● **Задание 1**:
Ответьте по текстовому блоку на вопросы:
(a) В каком городе работал полковник Пац-Помарнацкий?
(b) Какое название получила апрельская операция?
(c) Что пели солдаты на французских маневрах 1906 года?

● **Текстовый блок**:
-=-=-
Этим занимался в отдаленном от Парижа Бовэ, куда переехал Гран Кю Жэ, мой помощник, полковник генерального штаба Пац-Помарнацкий, только информируя о своей работе представителя ставки, невозмутимого Федора Федоровича Палицына.
— Вот, Алеша, полюбуйтесь, как я «поднял» карту, — хвастал он в те редкие набеги, что я совершал в Гран Кю Жэ. — Все дело в дорогах, — объяснял старик, не будучи в силах забыть о нашем бездорожье. — Я вот вчера был у Нивеля и давал ему по этому поводу советы…
С генералом Нивелем, этим незадачливым преемником Жоффра, ставленником парижских стратегов, мне встречаться почти не пришлось. С его приходом к власти когда-то столь мне близкий Гран Кю Жэ совершенно изменил свой облик, подготовка апрельского перехода в наступление осталась для меня тайной.
Эта операция, получившая название сражения при Chemin des Dames, являлась неудачной попыткой сломать закаменевший за три года войны германский фронт и имела большие политические последствия.
Подобно тому как события в России 1905 года нашли свое отражение во Франции в том, что солдаты на французских маневрах 1906 года пели «Интернационал», так и теперь волна революционного движения стихийно докатилась до французских окопов.
Бесплодные потери, объяснявшиеся бесталанностью высшего военного руководства, оказались решающим толчком, повлекшим за собой революционные выступления в целом ряде французских пехотных и артиллерийских полков, однако ни во французском генеральном штабе, где при каждом моем посещении я встречал все меньше откровенности, ни из прессы никаких сведений об этих революционных выступлениях узнавать не удавалось. О них только говорили шепотком депутаты парламента.
-=-=-
● **Строки данных**:
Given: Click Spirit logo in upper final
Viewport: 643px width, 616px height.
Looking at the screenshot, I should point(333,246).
-=-=-
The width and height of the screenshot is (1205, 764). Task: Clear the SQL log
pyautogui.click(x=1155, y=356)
-=-=-
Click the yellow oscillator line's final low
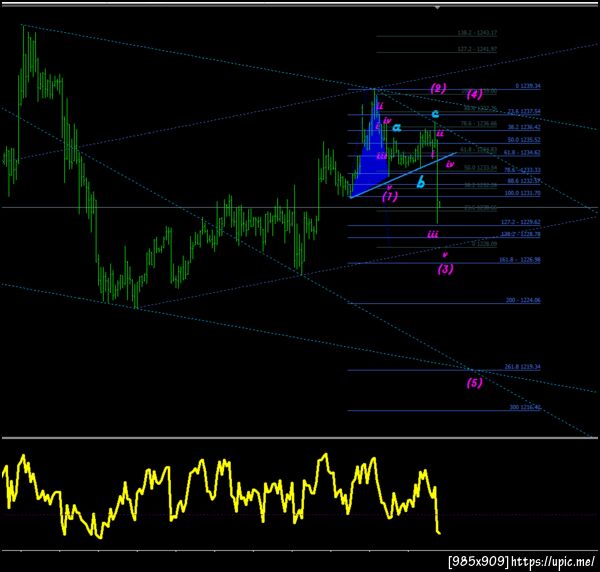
-=-=-
● **Задание 2**:
Перепишите в записях участок от строки с «Given: Click Spirit logo in upper final» до строки с «Looking at the» включительно, заменив «Spirit logo» на «Spirit emblem». Все остальное оставьте без изменений.

● **Правильный ответ 1**:
(a) Полковник Пац-Помарнацкий работал в Бовэ, куда переехал Гран Кю Жэ.
(b) Операция получила название сражения при Chemin des Dames.
(c) Солдаты на французских маневрах 1906 года пели «Интернационал».

● **Правильный ответ 2**:
Given: Click Spirit emblem in upper final
Viewport: 643px width, 616px height.
Looking at the screenshot, I should point(333,246).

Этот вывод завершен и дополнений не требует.